I've been wanting to get/make an animatronic skull for years and am finally ready!

What I want to do is use Scary Terry board 
http://cowlacious.mybigcommerce.com/products/Scary-Terry-Audio-Servo-Driver-Board-%2d-ST400.html

to drive the jaw of a Graveyard Skull 3 Axis
http://www.graveyardskulls.com/the-store/the-store/classic-3-axis-skulls.html

I would use the GYS board to drive the eyes and 3 axis.

The reasoning: I have 20 or so songs sequenced to LOR and I would rather set up the sound files to drive the jaw and have the skull movement be more random - at this point anyway. I may sequence specific movements later.

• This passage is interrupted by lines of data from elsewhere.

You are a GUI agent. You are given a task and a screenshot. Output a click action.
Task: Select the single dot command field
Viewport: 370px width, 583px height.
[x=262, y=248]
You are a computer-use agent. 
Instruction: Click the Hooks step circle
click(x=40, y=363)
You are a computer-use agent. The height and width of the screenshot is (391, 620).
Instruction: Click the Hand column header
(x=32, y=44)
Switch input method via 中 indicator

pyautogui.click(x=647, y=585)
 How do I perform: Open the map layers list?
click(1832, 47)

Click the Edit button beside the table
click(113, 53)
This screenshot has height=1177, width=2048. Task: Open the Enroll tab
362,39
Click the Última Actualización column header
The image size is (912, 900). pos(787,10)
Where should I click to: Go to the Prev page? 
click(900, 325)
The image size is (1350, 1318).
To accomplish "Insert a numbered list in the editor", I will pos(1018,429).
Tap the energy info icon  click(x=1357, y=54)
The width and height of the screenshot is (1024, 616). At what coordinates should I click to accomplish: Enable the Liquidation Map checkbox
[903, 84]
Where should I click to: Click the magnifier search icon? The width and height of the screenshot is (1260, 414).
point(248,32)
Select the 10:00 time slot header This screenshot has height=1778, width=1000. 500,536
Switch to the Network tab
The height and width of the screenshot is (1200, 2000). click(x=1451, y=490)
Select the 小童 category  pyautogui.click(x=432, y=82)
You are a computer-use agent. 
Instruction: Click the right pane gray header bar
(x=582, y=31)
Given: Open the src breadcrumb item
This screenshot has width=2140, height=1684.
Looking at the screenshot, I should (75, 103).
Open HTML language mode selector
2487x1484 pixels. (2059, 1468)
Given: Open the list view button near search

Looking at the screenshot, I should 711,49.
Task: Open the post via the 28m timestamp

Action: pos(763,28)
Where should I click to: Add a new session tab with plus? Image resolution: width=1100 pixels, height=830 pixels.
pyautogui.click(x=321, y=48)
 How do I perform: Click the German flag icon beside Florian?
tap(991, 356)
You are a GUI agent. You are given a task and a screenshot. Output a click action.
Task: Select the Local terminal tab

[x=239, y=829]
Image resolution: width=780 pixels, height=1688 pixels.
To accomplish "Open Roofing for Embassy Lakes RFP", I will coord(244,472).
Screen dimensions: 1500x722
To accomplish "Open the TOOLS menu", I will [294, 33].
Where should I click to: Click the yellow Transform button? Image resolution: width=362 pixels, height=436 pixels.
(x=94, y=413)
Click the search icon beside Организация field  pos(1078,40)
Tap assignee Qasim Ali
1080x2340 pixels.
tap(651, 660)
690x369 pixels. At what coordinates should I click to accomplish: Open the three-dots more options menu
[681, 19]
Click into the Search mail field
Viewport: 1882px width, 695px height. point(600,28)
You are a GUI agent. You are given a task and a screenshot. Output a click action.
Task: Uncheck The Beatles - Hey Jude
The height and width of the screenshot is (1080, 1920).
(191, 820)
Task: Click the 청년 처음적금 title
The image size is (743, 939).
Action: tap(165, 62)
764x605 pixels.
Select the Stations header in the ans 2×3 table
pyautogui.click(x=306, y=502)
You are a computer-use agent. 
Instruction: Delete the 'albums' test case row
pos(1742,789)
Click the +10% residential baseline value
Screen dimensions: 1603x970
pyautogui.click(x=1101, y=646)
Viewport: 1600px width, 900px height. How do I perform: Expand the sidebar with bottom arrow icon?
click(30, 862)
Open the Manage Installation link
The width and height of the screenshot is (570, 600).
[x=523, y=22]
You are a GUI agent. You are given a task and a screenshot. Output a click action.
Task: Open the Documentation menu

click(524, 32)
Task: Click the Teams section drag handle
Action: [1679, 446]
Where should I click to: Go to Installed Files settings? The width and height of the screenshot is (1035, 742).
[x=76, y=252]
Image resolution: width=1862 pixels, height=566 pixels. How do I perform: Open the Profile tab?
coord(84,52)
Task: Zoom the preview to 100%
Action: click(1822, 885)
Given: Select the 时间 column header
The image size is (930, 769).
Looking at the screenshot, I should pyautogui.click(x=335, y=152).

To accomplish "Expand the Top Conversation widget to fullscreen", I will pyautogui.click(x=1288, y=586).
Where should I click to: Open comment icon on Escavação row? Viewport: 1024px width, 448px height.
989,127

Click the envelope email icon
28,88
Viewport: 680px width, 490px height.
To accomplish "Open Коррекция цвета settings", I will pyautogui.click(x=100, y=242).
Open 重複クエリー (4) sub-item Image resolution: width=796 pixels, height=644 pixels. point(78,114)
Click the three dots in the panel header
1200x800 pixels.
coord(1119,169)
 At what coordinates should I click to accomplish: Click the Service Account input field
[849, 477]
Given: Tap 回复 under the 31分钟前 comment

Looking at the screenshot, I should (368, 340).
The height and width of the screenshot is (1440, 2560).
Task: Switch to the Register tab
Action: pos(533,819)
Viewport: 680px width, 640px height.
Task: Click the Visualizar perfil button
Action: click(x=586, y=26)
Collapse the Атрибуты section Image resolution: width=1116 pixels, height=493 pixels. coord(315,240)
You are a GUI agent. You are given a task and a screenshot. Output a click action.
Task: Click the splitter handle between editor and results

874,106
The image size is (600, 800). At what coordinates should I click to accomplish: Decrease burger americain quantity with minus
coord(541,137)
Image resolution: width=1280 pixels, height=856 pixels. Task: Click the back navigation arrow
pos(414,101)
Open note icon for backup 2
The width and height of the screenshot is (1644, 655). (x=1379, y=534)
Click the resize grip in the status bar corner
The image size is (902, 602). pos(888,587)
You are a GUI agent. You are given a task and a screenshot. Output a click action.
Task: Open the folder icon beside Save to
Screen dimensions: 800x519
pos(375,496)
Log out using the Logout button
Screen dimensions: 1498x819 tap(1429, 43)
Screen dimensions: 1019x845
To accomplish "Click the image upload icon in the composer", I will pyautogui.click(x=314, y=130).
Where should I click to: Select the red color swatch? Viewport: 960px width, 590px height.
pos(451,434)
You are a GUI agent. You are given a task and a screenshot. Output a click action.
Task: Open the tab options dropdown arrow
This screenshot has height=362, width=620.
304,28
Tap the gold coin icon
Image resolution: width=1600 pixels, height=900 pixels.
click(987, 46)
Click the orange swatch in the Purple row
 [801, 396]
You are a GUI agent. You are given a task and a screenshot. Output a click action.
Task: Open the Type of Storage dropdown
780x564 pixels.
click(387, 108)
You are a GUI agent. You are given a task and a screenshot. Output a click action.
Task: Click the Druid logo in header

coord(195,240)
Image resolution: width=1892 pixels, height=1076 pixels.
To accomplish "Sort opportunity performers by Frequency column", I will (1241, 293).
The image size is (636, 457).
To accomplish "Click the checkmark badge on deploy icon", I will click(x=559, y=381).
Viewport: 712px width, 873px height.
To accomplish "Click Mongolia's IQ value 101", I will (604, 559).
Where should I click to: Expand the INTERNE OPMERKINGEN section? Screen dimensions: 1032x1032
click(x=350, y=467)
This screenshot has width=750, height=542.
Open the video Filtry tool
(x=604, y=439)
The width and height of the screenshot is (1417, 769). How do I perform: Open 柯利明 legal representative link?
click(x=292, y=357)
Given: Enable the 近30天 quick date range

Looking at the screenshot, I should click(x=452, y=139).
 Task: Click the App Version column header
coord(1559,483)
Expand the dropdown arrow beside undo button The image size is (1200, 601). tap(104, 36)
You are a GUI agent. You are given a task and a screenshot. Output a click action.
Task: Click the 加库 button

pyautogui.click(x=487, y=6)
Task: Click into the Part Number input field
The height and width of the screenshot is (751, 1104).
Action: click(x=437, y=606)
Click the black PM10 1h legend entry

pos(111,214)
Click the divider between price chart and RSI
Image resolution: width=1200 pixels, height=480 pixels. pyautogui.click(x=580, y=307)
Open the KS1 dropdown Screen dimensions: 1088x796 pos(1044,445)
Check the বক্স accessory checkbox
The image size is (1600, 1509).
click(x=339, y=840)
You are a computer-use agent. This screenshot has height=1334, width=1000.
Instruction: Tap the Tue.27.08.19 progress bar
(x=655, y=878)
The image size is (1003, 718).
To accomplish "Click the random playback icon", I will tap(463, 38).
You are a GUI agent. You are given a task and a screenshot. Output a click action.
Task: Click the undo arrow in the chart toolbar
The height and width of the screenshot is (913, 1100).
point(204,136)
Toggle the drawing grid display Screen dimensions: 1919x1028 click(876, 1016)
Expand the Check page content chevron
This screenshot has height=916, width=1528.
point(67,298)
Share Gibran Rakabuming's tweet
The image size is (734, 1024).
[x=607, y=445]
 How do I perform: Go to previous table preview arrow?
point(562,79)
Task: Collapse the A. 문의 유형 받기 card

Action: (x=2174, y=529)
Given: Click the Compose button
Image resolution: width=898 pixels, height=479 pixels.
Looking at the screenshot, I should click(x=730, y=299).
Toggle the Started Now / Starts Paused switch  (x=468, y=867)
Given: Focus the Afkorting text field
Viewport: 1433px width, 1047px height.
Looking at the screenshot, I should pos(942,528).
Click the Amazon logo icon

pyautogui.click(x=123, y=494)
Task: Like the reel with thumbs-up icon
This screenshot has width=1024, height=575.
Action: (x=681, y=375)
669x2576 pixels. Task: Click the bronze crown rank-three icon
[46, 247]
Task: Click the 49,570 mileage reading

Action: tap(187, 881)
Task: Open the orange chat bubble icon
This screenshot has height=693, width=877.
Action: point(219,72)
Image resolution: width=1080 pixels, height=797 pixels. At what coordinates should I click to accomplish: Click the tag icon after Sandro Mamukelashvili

My question is: Does anyone know if the scary terry board will drive the servo ov the GYS?

Thanks,
Rob


----------



## hedg12 (Jul 6, 2008)

It should - most hobby servos are compatible with the ST board.


----------



## robkjedi (Aug 26, 2008)

Thanks!


----------



## Darkmaster (May 9, 2009)

robkjedi said:


> I've been wanting to get/make an animatronic skull for years and am finally ready!
> 
> What I want to do is use Scary Terry board
> http://cowlacious.mybigcommerce.com/products/Scary-Terry-Audio-Servo-Driver-Board-%2d-ST400.html
> ...


Carl is always happy to answer any questions about his products. Just send him a note.


----------